EXERCISE MATERIALS
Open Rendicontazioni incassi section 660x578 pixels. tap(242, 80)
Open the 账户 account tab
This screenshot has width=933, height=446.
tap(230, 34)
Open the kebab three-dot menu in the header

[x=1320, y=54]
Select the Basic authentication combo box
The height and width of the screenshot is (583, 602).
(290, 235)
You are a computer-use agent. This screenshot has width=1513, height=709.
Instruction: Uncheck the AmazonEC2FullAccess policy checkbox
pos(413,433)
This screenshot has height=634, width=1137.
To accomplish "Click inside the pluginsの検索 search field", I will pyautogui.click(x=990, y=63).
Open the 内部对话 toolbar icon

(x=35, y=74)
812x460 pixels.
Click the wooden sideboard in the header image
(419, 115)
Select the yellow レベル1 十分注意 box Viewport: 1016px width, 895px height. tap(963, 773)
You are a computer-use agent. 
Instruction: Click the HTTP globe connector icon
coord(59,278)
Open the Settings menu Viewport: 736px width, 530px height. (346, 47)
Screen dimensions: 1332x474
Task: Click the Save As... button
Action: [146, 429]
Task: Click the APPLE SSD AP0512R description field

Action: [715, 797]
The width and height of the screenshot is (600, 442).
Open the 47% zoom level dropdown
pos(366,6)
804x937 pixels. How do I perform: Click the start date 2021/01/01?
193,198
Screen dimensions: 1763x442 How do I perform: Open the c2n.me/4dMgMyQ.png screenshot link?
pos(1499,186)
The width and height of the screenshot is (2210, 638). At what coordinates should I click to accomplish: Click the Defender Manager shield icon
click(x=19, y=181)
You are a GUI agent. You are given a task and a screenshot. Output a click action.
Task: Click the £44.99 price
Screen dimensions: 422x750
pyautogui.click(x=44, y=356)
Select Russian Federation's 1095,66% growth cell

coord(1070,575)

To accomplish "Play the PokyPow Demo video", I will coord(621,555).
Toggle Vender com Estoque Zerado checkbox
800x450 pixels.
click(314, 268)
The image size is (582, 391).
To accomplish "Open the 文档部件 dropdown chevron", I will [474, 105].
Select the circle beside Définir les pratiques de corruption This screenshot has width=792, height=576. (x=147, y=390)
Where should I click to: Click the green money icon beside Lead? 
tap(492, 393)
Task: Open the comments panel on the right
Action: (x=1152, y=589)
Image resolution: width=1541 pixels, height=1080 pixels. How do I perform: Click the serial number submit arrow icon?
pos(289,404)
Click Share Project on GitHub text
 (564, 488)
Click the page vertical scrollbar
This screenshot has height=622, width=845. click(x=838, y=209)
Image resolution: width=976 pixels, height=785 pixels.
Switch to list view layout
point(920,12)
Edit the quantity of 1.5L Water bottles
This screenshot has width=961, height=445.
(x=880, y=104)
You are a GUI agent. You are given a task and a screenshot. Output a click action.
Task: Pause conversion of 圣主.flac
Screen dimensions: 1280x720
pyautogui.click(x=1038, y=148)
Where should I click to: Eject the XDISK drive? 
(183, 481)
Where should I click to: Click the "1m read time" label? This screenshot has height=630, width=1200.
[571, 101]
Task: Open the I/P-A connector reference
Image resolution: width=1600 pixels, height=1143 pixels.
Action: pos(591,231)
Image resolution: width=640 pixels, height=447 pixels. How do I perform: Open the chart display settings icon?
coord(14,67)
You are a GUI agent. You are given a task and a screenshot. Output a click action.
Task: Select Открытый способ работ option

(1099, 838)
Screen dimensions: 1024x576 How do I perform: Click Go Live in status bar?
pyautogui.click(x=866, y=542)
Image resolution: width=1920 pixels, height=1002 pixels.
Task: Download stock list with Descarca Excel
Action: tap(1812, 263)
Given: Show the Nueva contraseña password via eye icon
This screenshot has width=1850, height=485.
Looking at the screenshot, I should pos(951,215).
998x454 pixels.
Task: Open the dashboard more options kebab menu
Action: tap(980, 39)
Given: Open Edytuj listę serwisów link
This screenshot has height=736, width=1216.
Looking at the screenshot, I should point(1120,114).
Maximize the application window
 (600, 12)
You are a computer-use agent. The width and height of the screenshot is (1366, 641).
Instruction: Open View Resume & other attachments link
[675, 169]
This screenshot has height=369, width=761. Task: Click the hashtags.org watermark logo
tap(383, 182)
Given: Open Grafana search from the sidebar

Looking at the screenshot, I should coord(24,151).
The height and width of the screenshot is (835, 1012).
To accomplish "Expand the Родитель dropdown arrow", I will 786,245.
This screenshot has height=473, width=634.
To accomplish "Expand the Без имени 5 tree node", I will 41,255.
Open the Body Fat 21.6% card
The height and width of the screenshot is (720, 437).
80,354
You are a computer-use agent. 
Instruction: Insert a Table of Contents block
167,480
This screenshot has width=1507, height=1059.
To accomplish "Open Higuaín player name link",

EXERCISE DESCRIPTION
Everything in the listing above should be printed again exactly.

RESULT OF THE EXERCISE
Open Rendicontazioni incassi section 660x578 pixels. tap(242, 80)
Open the 账户 account tab
This screenshot has width=933, height=446.
tap(230, 34)
Open the kebab three-dot menu in the header

[x=1320, y=54]
Select the Basic authentication combo box
The height and width of the screenshot is (583, 602).
(290, 235)
You are a computer-use agent. This screenshot has width=1513, height=709.
Instruction: Uncheck the AmazonEC2FullAccess policy checkbox
pos(413,433)
This screenshot has height=634, width=1137.
To accomplish "Click inside the pluginsの検索 search field", I will pyautogui.click(x=990, y=63).
Open the 内部对话 toolbar icon

(x=35, y=74)
812x460 pixels.
Click the wooden sideboard in the header image
(419, 115)
Select the yellow レベル1 十分注意 box Viewport: 1016px width, 895px height. tap(963, 773)
You are a computer-use agent. 
Instruction: Click the HTTP globe connector icon
coord(59,278)
Open the Settings menu Viewport: 736px width, 530px height. (346, 47)
Screen dimensions: 1332x474
Task: Click the Save As... button
Action: [146, 429]
Task: Click the APPLE SSD AP0512R description field

Action: [715, 797]
The width and height of the screenshot is (600, 442).
Open the 47% zoom level dropdown
pos(366,6)
804x937 pixels. How do I perform: Click the start date 2021/01/01?
193,198
Screen dimensions: 1763x442 How do I perform: Open the c2n.me/4dMgMyQ.png screenshot link?
pos(1499,186)
The width and height of the screenshot is (2210, 638). At what coordinates should I click to accomplish: Click the Defender Manager shield icon
click(x=19, y=181)
You are a GUI agent. You are given a task and a screenshot. Output a click action.
Task: Click the £44.99 price
Screen dimensions: 422x750
pyautogui.click(x=44, y=356)
Select Russian Federation's 1095,66% growth cell

coord(1070,575)

To accomplish "Play the PokyPow Demo video", I will coord(621,555).
Toggle Vender com Estoque Zerado checkbox
800x450 pixels.
click(314, 268)
The image size is (582, 391).
To accomplish "Open the 文档部件 dropdown chevron", I will [474, 105].
Select the circle beside Définir les pratiques de corruption This screenshot has width=792, height=576. (x=147, y=390)
Where should I click to: Click the green money icon beside Lead? 
tap(492, 393)
Task: Open the comments panel on the right
Action: (x=1152, y=589)
Image resolution: width=1541 pixels, height=1080 pixels. How do I perform: Click the serial number submit arrow icon?
pos(289,404)
Click Share Project on GitHub text
 (564, 488)
Click the page vertical scrollbar
This screenshot has height=622, width=845. click(x=838, y=209)
Image resolution: width=976 pixels, height=785 pixels.
Switch to list view layout
point(920,12)
Edit the quantity of 1.5L Water bottles
This screenshot has width=961, height=445.
(x=880, y=104)
You are a GUI agent. You are given a task and a screenshot. Output a click action.
Task: Pause conversion of 圣主.flac
Screen dimensions: 1280x720
pyautogui.click(x=1038, y=148)
Where should I click to: Eject the XDISK drive? 
(183, 481)
Where should I click to: Click the "1m read time" label? This screenshot has height=630, width=1200.
[571, 101]
Task: Open the I/P-A connector reference
Image resolution: width=1600 pixels, height=1143 pixels.
Action: pos(591,231)
Image resolution: width=640 pixels, height=447 pixels. How do I perform: Open the chart display settings icon?
coord(14,67)
You are a GUI agent. You are given a task and a screenshot. Output a click action.
Task: Select Открытый способ работ option

(1099, 838)
Screen dimensions: 1024x576 How do I perform: Click Go Live in status bar?
pyautogui.click(x=866, y=542)
Image resolution: width=1920 pixels, height=1002 pixels.
Task: Download stock list with Descarca Excel
Action: tap(1812, 263)
Given: Show the Nueva contraseña password via eye icon
This screenshot has width=1850, height=485.
Looking at the screenshot, I should pos(951,215).
998x454 pixels.
Task: Open the dashboard more options kebab menu
Action: tap(980, 39)
Given: Open Edytuj listę serwisów link
This screenshot has height=736, width=1216.
Looking at the screenshot, I should point(1120,114).
Maximize the application window
 (600, 12)
You are a computer-use agent. The width and height of the screenshot is (1366, 641).
Instruction: Open View Resume & other attachments link
[675, 169]
This screenshot has height=369, width=761. Task: Click the hashtags.org watermark logo
tap(383, 182)
Given: Open Grafana search from the sidebar

Looking at the screenshot, I should coord(24,151).
The height and width of the screenshot is (835, 1012).
To accomplish "Expand the Родитель dropdown arrow", I will 786,245.
This screenshot has height=473, width=634.
To accomplish "Expand the Без имени 5 tree node", I will 41,255.
Open the Body Fat 21.6% card
The height and width of the screenshot is (720, 437).
80,354
You are a computer-use agent. 
Instruction: Insert a Table of Contents block
167,480
This screenshot has width=1507, height=1059.
To accomplish "Open Higuaín player name link",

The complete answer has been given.